Я помог старухе раздеться, пристроил на вешалку жакетку и платок, пригласил войти в комнату.
– Боюсь, наслежу…
– Не бойтесь. Сами видите, какой у меня пол…
Но Евдокия Ивановна тщательно обтёрла ноги о резиновый коврик у двери и лишь тогда вошла.
Она сидела на стуле напротив меня и рассказывала, что уже год мыкается с рукой – колола дрова, отлетело полено, ударило по локтю.
– И снимок делали, и ванны парафиновые, а толку‑то нет, болит. Днем ещё терпеть можно, а ночью иной раз и не уснёшь.
– Сколько вам лет, что вы сами дрова колете? – спросил я, бросив взгляд на больной локоть.
– Семьдесят третий. А кто ж наколет, когда все в город подались? Томка вот в Москве пристроилась, остальная родня – кто в Вологде, кто где.
Я слышал её, как сквозь воду. Прикрыв глаза, увидел в умозрении чёткое пятно неправильной формы, словно бабочка с одним крылом… Почувствовал, как из кончиков пальцев хлынул поток. Левая ладонь загудела.
– Давайте сюда вашу руку.
– Кофту‑то снять?
– Наверное, не обязательно.
Придвинулся к ней, провёл ладонью вдоль больной руки от плеча к кисти. Когда ладонь проходила над локтем, ощутил ледяной сквозняк.
Евдокия Ивановна глядела недоверчиво…
Начал вымывать льющейся из пальцев энергией это чёрное ледяное пятно. Прикрывая временами глаза, следя, уменьшается ли оно.
Но нет, оно не делалось меньше.
Ладонь совершала вращательные движения вокруг локтя, розовые полосы тянулись из пальцев, я старался допить ими эту черноту, вывести наружу, выбросить. Ничего не получалось.
– Болит?
– Еще шибче. Разнылось, мочи нет. – Евдокия Ивановна потрогала локоть. – Зря стараешься, небось так и будет до самой смерти.

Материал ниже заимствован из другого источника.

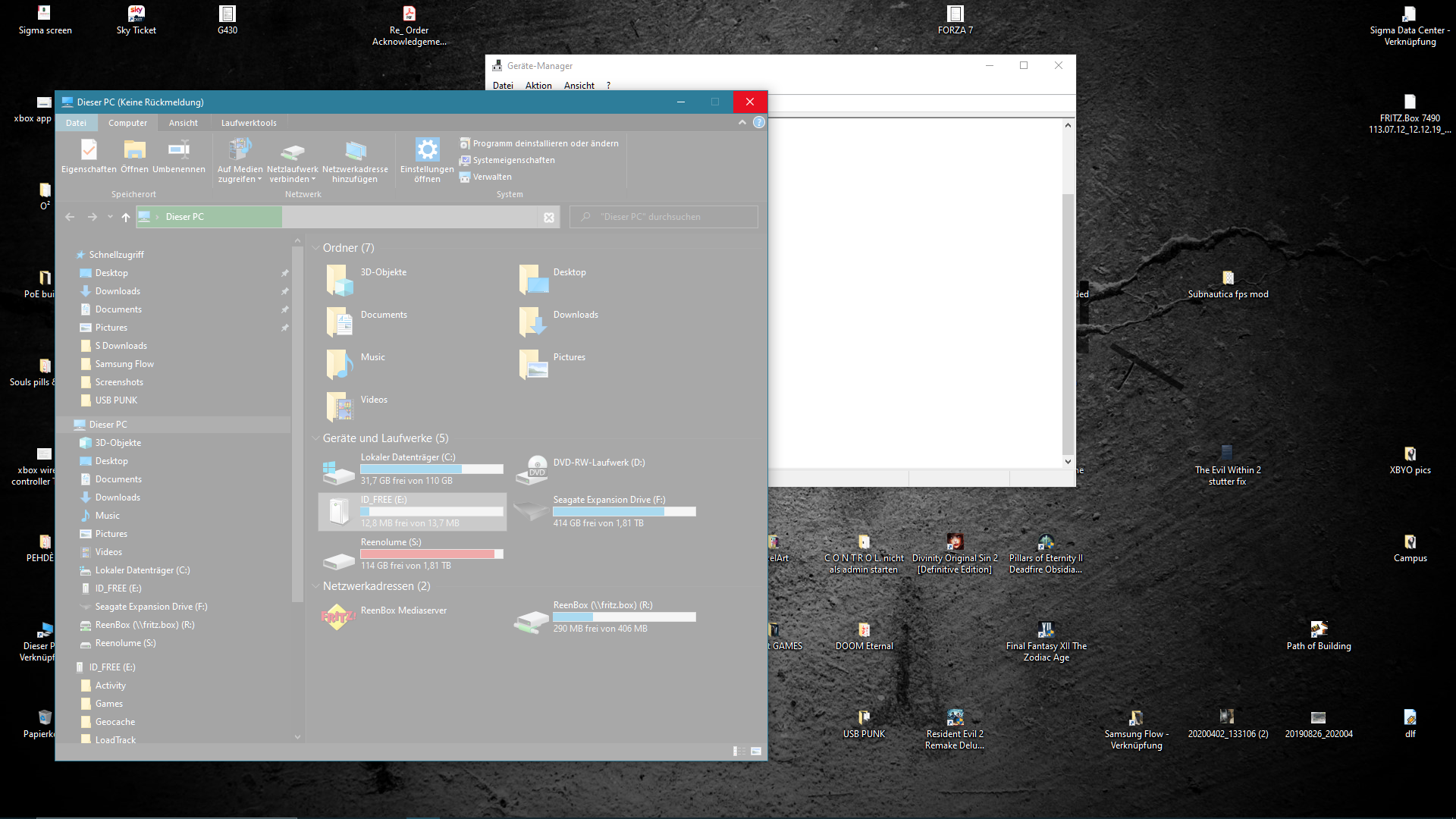Open Aktion menu in Geräte-Manager
The image size is (1456, 819).
[x=538, y=86]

«Что‑то не так, – подумал я. – Оно как вмёрзло, это пятно…» Снова яростно накинулся на локоть и чувствовал – без толку.
– Употел весь, извёлся, – с жалостью глядя на меня, сказала Евдокия Ивановна. – Лекарства не помогли, доктора, а ты думаешь, руками помахал – и все?
«Как рукой сняло», – вспомнилась Тамарина фраза. Решение возникло мгновенно.
Я изо всех сил потёр одну ладонь о другую. Левая странно разогрелась, раскалилась… Наложив эту ладонь сверху на локоть, другую подсунул снизу. «Хоть бы оттаяло, размягчилось», – думал я, чувствуя, как тепло переходит в локоть.
– Жар‑то какой, Господи! – испугалась Евдокия Ивановна.
Я ничего не ответил. Снова растёр ладонь о ладонь, снова наложил их на локоть. Прикрыл глаза, увидел: пятно изменило форму.
А потом стал делать то, что делал вначале, – вытягивал своей энергией эту растопленную черноту наружу.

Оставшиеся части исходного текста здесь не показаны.